Exercise description —
From the source data below, pull out the rows from the first line up to and including the line with "Looking at the image, I should click on (454, 764).", reproducing them word for word. Leave the pictures out.

━━━ Dataset extract ━━━

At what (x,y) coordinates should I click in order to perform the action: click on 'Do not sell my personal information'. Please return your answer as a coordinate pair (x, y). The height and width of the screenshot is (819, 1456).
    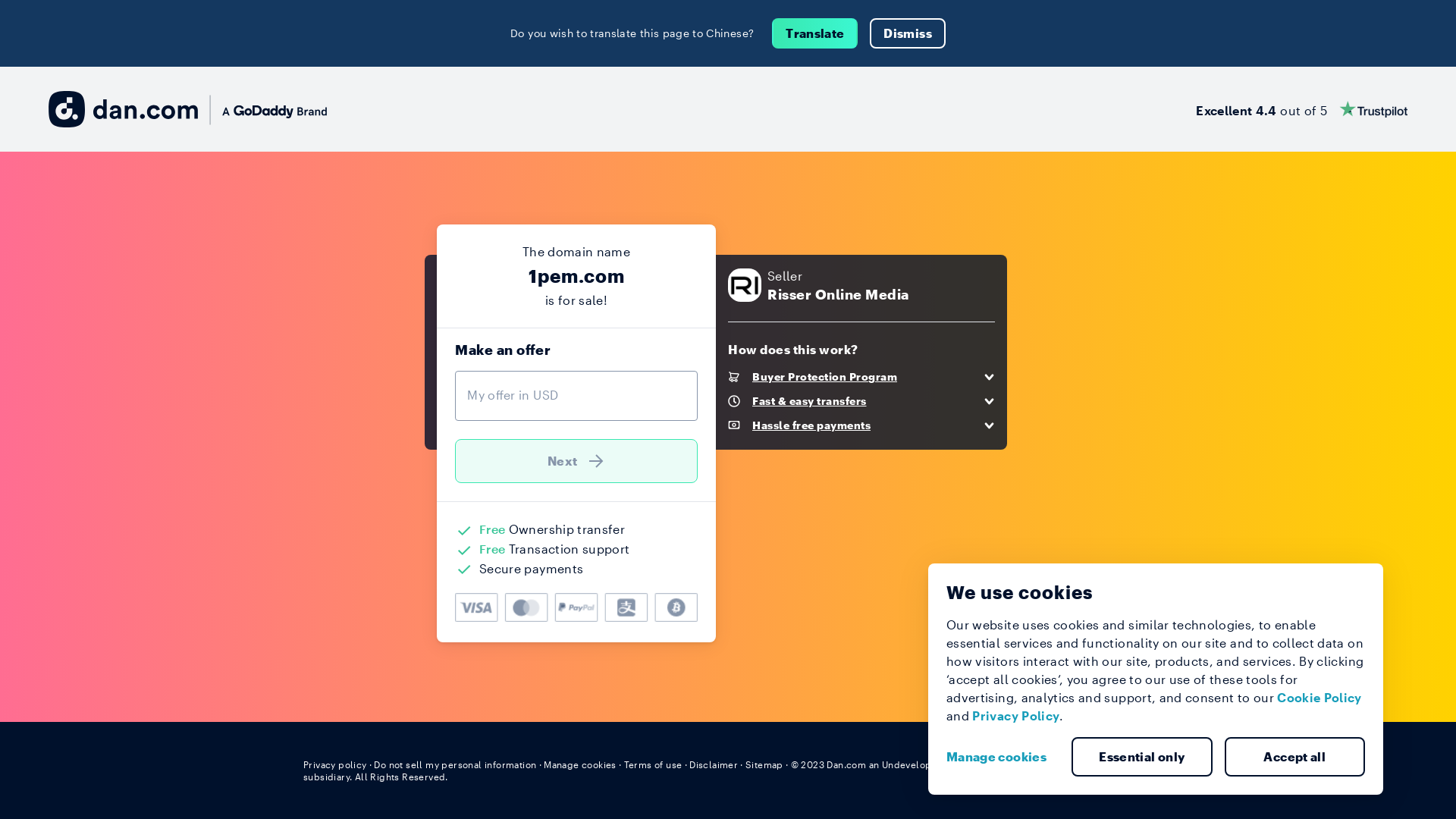
    Looking at the image, I should click on (454, 764).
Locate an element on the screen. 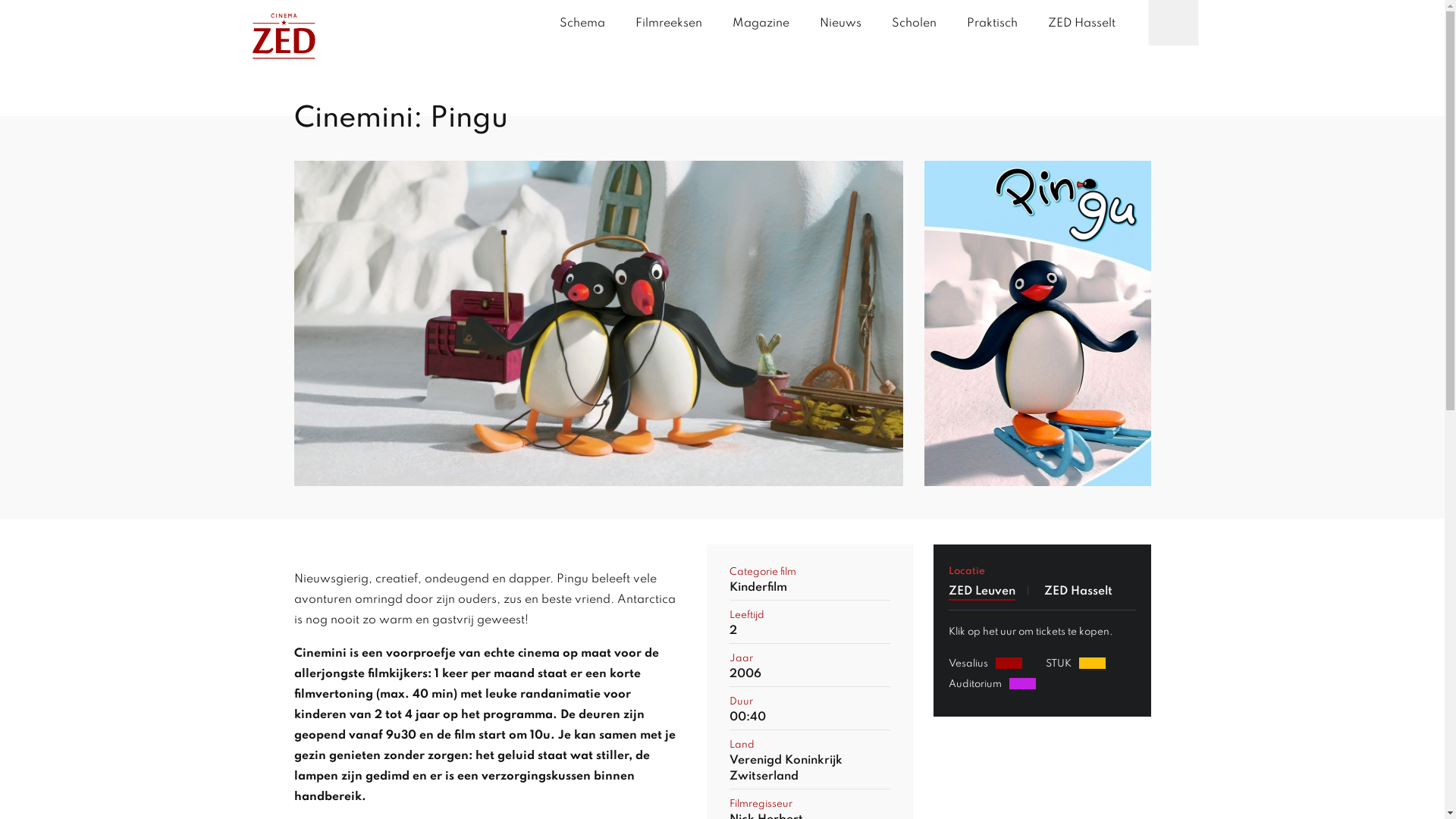 This screenshot has height=819, width=1456. 'image/svg+xml' is located at coordinates (284, 39).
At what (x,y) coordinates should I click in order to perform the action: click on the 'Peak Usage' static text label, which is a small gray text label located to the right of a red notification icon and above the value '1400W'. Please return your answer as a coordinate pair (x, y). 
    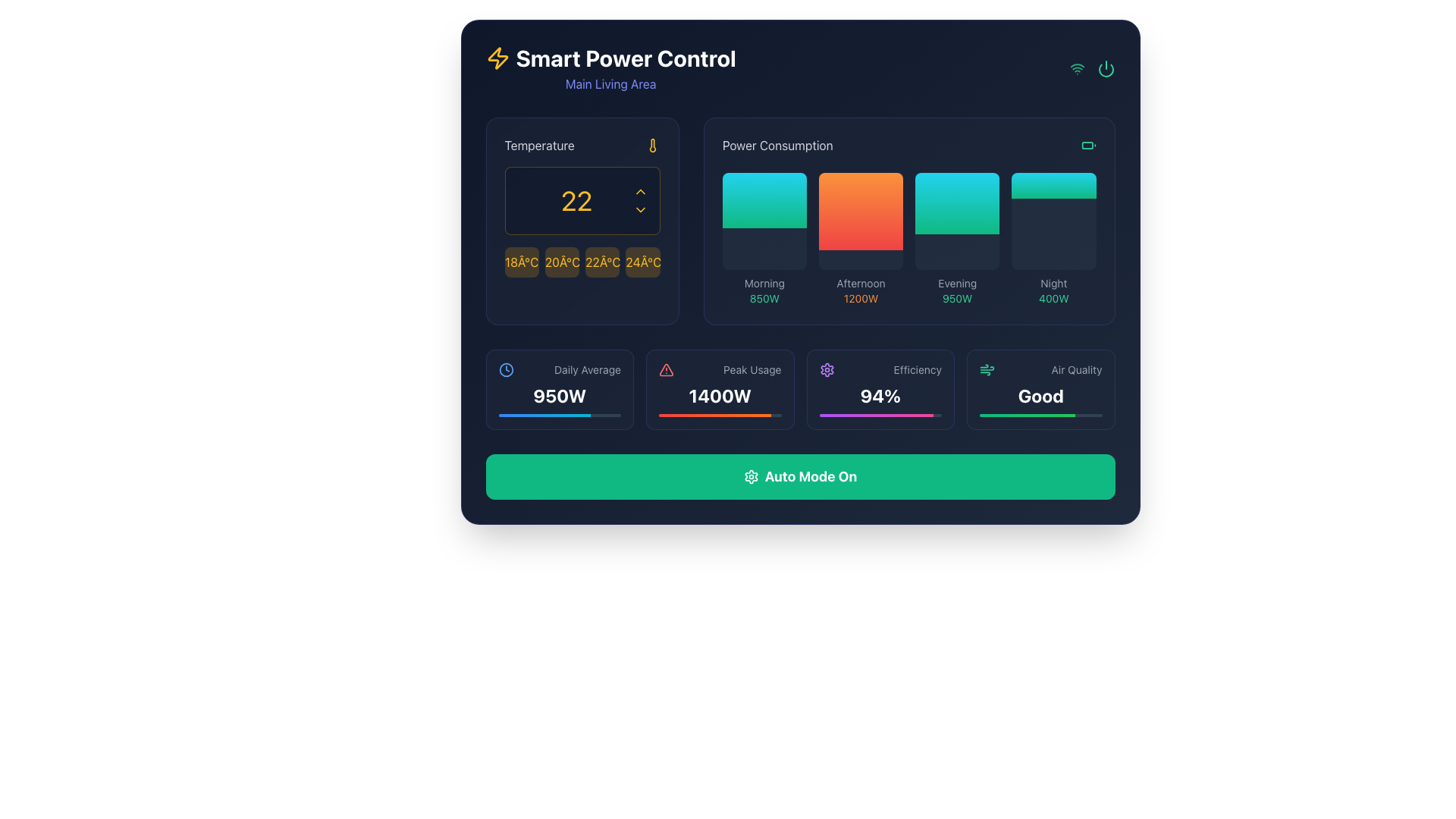
    Looking at the image, I should click on (752, 370).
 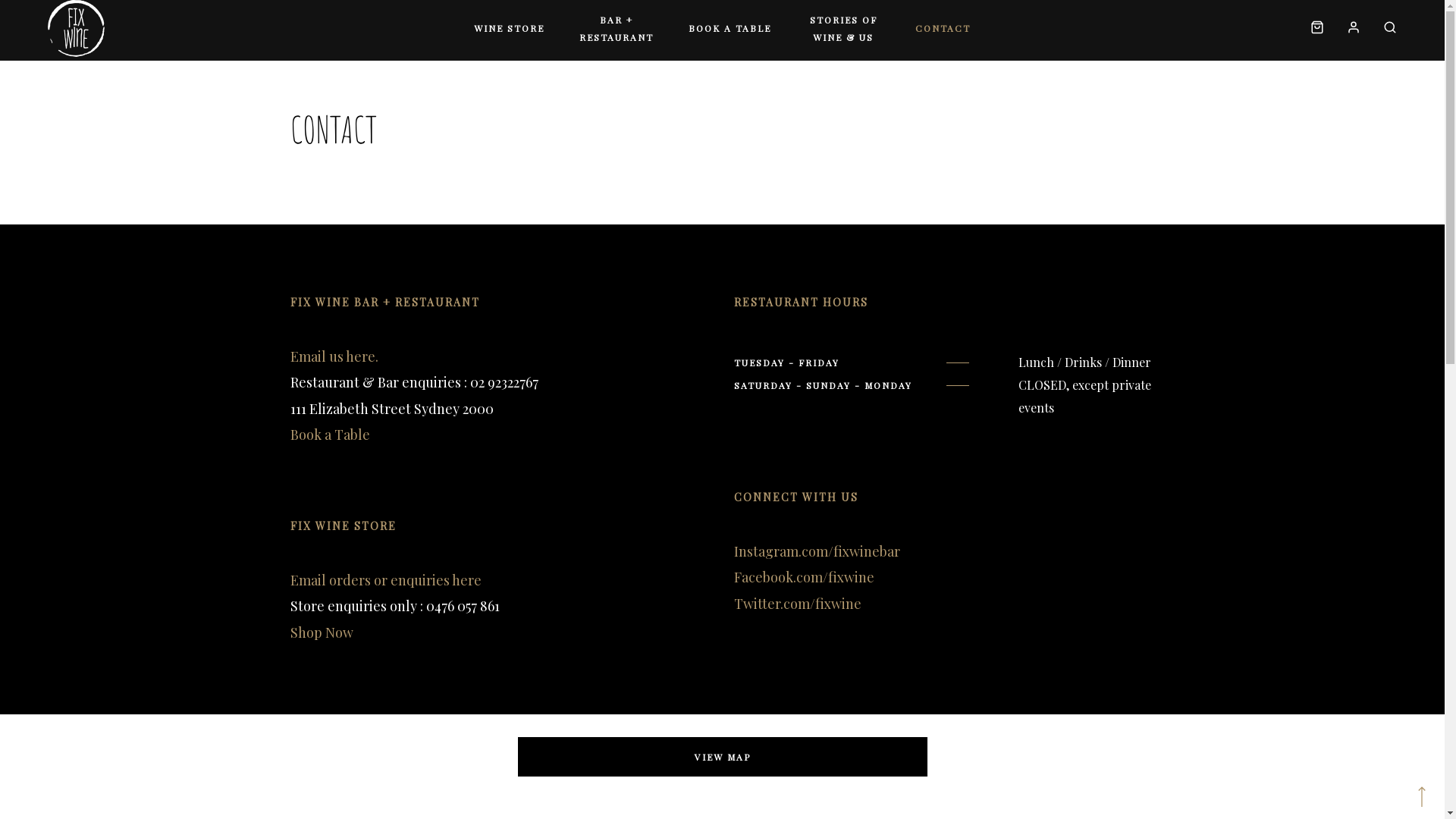 What do you see at coordinates (555, 29) in the screenshot?
I see `'BAR + RESTAURANT'` at bounding box center [555, 29].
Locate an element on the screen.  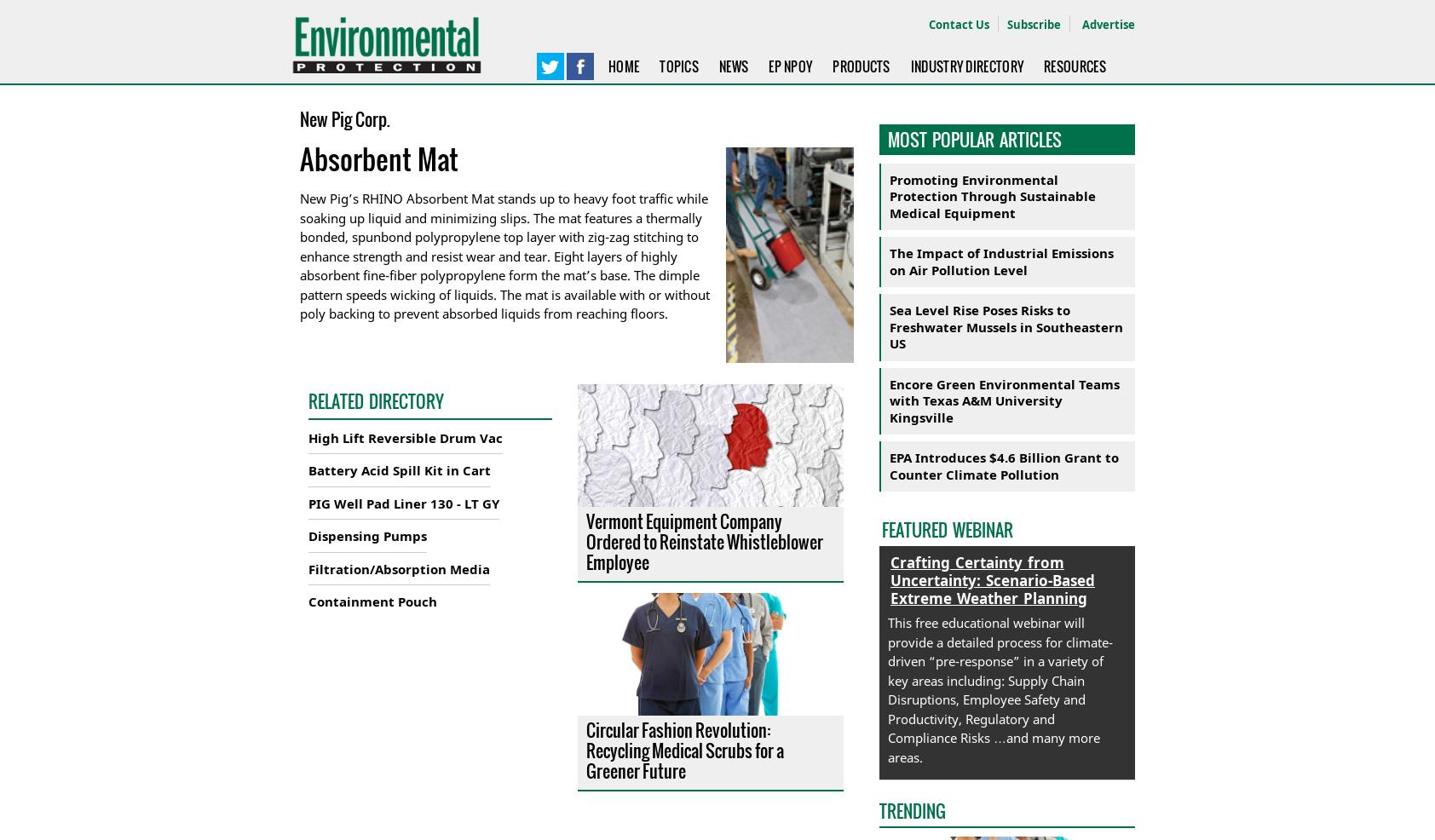
'Featured Webinar' is located at coordinates (947, 529).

━━━

Exercise solution —
At what (x,y) coordinates should I click in order to perform the action: click on 'Do not sell my personal information'. Please return your answer as a coordinate pair (x, y). The height and width of the screenshot is (819, 1456).
    Looking at the image, I should click on (454, 764).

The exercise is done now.